To define a tool, you can use the @beta_tool decorator on any python function like so:
from anthropic import beta_tool
@beta_tool
def sum(left: int, right: int) -> str:
"""Adds two integers together.
Args:
left (int): The first integer to add.
right (int): The second integer to add.
Returns:
int: The sum of left and right integers.
"""
return str(left + right)Tip
If you're using the async client, replace @beta_tool with @beta_async_tool and define the function with async def.

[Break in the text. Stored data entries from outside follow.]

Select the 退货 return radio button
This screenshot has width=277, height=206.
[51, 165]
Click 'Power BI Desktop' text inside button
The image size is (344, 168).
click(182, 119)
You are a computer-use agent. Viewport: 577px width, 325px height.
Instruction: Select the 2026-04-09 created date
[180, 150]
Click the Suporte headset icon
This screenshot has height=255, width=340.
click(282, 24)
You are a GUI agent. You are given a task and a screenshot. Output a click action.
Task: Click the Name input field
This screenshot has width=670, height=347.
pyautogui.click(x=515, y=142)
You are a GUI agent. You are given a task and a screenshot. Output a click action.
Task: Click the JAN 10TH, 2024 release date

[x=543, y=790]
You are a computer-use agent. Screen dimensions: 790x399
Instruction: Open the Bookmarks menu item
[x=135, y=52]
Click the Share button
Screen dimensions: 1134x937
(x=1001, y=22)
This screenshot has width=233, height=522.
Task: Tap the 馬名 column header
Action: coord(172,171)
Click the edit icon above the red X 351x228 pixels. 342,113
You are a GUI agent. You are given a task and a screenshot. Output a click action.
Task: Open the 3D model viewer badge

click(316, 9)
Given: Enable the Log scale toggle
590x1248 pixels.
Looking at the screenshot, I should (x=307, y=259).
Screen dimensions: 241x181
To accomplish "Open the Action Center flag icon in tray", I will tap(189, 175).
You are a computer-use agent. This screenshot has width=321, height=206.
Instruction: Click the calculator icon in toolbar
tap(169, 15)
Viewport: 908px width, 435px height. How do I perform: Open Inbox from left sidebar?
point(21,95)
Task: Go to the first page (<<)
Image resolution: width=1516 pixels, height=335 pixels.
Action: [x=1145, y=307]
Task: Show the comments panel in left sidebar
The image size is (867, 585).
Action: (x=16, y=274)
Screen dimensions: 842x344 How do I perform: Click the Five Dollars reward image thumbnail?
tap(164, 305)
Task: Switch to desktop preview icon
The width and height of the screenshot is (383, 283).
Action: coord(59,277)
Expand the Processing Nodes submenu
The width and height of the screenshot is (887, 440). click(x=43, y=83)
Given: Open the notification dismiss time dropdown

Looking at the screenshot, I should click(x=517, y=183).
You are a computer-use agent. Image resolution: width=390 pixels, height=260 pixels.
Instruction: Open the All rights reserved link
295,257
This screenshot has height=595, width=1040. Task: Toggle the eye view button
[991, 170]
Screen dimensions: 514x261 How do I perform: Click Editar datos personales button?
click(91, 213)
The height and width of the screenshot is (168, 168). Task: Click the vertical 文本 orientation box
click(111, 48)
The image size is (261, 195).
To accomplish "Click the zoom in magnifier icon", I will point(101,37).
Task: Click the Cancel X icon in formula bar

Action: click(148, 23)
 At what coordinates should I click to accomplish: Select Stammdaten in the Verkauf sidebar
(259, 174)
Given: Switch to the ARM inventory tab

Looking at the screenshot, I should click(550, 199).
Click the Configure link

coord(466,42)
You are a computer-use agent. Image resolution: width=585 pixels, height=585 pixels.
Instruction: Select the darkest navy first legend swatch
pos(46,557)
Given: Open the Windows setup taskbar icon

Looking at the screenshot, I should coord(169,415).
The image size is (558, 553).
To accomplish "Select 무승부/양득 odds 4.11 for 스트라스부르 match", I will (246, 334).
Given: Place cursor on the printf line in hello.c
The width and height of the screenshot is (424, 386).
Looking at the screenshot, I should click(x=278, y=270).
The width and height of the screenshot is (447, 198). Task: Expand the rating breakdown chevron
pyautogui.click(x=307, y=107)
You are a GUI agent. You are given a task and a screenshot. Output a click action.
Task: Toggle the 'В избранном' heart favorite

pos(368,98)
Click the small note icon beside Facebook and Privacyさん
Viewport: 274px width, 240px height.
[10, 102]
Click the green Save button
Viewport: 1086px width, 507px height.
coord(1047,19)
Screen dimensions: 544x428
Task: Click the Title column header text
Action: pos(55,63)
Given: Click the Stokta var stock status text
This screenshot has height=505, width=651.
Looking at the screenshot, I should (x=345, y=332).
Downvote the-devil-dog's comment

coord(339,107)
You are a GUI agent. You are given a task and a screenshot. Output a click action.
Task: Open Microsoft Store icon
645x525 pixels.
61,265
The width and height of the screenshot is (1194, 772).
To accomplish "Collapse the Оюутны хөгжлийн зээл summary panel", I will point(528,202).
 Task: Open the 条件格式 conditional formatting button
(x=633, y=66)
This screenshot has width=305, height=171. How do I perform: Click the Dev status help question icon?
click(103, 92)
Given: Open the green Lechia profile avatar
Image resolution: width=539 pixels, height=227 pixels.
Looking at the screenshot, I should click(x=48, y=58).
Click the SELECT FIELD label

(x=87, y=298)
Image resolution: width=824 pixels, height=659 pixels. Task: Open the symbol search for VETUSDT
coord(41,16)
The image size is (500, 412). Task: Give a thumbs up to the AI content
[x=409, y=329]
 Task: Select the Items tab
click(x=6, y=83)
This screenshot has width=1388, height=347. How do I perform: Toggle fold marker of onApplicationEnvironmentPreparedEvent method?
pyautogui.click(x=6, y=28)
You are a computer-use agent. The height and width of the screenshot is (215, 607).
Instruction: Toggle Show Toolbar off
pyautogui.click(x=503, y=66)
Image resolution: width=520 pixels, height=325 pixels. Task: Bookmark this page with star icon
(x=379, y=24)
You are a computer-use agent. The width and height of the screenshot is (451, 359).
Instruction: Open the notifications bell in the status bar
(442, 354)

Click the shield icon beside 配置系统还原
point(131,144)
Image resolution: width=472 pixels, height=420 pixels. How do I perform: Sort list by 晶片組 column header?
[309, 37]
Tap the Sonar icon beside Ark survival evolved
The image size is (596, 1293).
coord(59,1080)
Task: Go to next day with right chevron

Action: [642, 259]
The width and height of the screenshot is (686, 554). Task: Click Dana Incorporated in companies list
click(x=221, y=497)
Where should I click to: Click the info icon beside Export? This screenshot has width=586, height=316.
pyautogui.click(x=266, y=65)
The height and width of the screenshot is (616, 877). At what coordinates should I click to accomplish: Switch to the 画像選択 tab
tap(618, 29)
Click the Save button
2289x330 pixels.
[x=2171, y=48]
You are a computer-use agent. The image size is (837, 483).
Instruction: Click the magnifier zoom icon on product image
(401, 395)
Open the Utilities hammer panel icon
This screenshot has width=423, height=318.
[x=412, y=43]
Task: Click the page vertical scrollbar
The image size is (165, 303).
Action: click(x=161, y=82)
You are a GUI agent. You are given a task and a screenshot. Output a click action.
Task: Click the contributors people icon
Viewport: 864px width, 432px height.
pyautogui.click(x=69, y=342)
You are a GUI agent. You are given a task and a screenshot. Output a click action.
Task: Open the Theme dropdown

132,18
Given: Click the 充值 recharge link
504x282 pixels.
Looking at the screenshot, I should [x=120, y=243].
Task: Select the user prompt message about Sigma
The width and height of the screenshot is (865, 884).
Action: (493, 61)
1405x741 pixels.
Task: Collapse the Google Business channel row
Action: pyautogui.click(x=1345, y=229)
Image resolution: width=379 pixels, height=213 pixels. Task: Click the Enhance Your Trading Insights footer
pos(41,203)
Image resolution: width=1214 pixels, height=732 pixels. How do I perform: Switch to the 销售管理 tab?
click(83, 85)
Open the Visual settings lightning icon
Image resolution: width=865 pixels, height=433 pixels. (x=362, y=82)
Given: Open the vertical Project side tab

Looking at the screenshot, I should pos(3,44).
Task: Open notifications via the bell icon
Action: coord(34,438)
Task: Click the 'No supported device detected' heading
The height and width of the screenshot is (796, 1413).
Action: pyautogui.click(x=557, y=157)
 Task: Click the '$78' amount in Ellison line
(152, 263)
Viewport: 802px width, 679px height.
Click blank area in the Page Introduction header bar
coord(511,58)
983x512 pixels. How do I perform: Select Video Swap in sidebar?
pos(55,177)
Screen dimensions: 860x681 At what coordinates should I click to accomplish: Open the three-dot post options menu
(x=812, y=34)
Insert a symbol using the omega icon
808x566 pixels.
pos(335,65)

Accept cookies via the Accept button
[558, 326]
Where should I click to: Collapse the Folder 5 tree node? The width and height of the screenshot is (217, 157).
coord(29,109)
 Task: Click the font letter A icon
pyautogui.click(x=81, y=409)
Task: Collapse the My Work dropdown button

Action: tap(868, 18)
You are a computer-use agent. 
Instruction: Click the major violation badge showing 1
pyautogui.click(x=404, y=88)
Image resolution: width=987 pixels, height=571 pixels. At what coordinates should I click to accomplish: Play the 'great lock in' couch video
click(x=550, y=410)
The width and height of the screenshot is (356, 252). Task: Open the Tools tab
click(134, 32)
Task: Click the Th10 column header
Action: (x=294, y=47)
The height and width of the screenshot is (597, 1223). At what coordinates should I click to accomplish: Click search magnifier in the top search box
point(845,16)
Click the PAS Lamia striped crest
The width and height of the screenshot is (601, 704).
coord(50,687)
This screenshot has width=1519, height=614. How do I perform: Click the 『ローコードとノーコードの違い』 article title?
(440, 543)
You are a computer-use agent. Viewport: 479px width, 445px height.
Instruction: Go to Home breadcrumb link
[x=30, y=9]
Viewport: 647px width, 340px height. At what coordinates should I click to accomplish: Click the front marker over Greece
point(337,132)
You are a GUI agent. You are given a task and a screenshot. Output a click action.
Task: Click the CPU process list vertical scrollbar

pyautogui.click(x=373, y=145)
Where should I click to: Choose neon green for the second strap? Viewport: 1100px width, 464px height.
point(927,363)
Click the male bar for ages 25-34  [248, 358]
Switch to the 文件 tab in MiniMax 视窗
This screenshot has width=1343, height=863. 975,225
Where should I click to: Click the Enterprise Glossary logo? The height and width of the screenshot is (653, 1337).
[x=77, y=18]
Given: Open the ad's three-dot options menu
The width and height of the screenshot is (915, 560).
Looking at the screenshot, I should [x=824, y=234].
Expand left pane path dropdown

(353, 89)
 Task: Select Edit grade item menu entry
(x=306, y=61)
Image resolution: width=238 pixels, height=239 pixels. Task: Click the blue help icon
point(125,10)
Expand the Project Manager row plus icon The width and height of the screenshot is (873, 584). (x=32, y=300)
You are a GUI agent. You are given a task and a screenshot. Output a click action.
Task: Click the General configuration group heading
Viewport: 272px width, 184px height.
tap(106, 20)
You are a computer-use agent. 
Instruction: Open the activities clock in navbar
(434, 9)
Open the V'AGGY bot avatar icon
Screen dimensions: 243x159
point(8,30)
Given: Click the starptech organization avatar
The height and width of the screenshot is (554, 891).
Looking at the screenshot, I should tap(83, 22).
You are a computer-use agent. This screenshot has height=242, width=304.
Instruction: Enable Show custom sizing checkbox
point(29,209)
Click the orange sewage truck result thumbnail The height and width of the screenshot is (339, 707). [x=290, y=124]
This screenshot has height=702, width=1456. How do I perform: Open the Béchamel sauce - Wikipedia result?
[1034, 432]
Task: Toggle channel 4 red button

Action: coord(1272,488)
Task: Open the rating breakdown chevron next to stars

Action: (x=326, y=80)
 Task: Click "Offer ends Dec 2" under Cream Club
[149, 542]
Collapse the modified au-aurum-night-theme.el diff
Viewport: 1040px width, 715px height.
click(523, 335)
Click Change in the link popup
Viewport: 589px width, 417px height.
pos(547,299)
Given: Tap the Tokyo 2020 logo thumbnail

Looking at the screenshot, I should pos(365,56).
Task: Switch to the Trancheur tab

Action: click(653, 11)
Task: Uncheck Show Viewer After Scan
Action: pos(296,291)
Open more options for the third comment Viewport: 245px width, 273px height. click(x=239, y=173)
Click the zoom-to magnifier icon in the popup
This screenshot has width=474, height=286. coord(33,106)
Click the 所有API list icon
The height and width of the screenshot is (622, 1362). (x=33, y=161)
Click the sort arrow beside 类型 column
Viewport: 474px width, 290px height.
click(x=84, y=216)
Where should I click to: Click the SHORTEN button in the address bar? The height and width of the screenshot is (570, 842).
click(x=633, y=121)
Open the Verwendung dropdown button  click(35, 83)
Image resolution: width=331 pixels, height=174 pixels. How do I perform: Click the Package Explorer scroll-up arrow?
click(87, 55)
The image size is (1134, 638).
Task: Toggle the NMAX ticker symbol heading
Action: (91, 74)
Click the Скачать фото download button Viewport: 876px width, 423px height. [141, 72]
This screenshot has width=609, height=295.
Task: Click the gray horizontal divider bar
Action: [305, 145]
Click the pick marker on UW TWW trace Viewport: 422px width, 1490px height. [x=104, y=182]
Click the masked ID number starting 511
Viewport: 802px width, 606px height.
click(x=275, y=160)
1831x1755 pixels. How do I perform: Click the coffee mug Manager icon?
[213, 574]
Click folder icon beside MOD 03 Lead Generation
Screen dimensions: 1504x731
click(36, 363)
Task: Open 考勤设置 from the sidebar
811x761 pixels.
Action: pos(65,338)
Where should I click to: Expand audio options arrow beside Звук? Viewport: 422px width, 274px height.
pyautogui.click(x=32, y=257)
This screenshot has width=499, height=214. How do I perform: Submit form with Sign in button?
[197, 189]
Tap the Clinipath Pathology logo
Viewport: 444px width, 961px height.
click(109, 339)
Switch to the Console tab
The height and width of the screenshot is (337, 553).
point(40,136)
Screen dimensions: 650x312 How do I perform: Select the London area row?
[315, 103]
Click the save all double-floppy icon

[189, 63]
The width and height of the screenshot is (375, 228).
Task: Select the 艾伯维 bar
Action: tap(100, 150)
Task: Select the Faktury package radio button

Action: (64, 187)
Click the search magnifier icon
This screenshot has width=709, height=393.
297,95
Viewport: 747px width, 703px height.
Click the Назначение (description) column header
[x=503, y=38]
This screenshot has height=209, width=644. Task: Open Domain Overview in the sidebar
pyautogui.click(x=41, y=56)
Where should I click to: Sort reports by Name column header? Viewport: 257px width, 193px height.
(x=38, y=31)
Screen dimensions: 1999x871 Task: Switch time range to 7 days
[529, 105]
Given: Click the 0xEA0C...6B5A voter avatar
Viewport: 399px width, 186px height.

The @beta_tool decorator will inspect the function arguments and the docstring to extract a json schema representation of the given function, in this case it'll be turned into:
{
"name": "sum",
"description": "Adds two integers together.",
"input_schema": {
"additionalProperties": false,
"properties": {
"left": {
"description": "The first integer to add.",
"title": "Left",
"type": "integer"
},
"right": {
"description": "The second integer to add.",
"title": "Right",
"type": "integer"
}
},
"required": ["left", "right"],
"type": "object"
}
}If you want to implement calling the tool yourself, you can then pass the to the API like so:
message = client.beta.messages.create(
tools=[get_weather.to_dict()],
# ...
max_tokens=1024,
model="claude-sonnet-4-5-20250929",
messages=[{"role": "user", "content": "What is 2 + 2?"}],
)or you can use our tool runner!
We provide a client.beta.messages.tool_runner() method that can automatically call tools defined with @beta_tool(). This method returns a BetaToolRunner class that is an iterator where each iteration yields a new BetaMessage instance from an API call. Iteration is driven by each message's stop_reason: on tool_use the runner executes the requested tools and sends the results back, on pause_turn or compaction it sends the turn back unchanged so the server can resume it, and on any other stop reason it stops after yielding that final message without running tools.
runner = client.beta.messages.tool_runner(
max_tokens=1024,
model="claude-sonnet-4-5-20250929",
tools=[sum],
messages=[{"role": "user", "content": "What is 9 + 10?"}],
)
for message in runner:
rich.print(message)To report an error from a tool back to the model, raise a ToolError. Unlike a plain exception, ToolError accepts content blocks, allowing you to include images or other structured content in the error response:
from anthropic import beta_tool
from anthropic.lib.tools import ToolError
@beta_tool
def take_screenshot(url: str) -> str:
"""Take a screenshot of a URL."""
if not is_valid_url(url):
raise ToolError(f"Invalid URL: {url}")
result = capture(url)
if result.error:
# Include the error screenshot so the model can see what went wrong
raise ToolError([
{"type": "text", "text": f"Failed to load page: {result.error}"},
{"type": "image", "source": {"type": "base64", "data": result.screenshot, "media_type": "image/png"}},
])
return result.dataIf a plain exception is raised, its repr() will be sent to the model as a text error and logged. ToolError is not logged since it represents an intentional error response.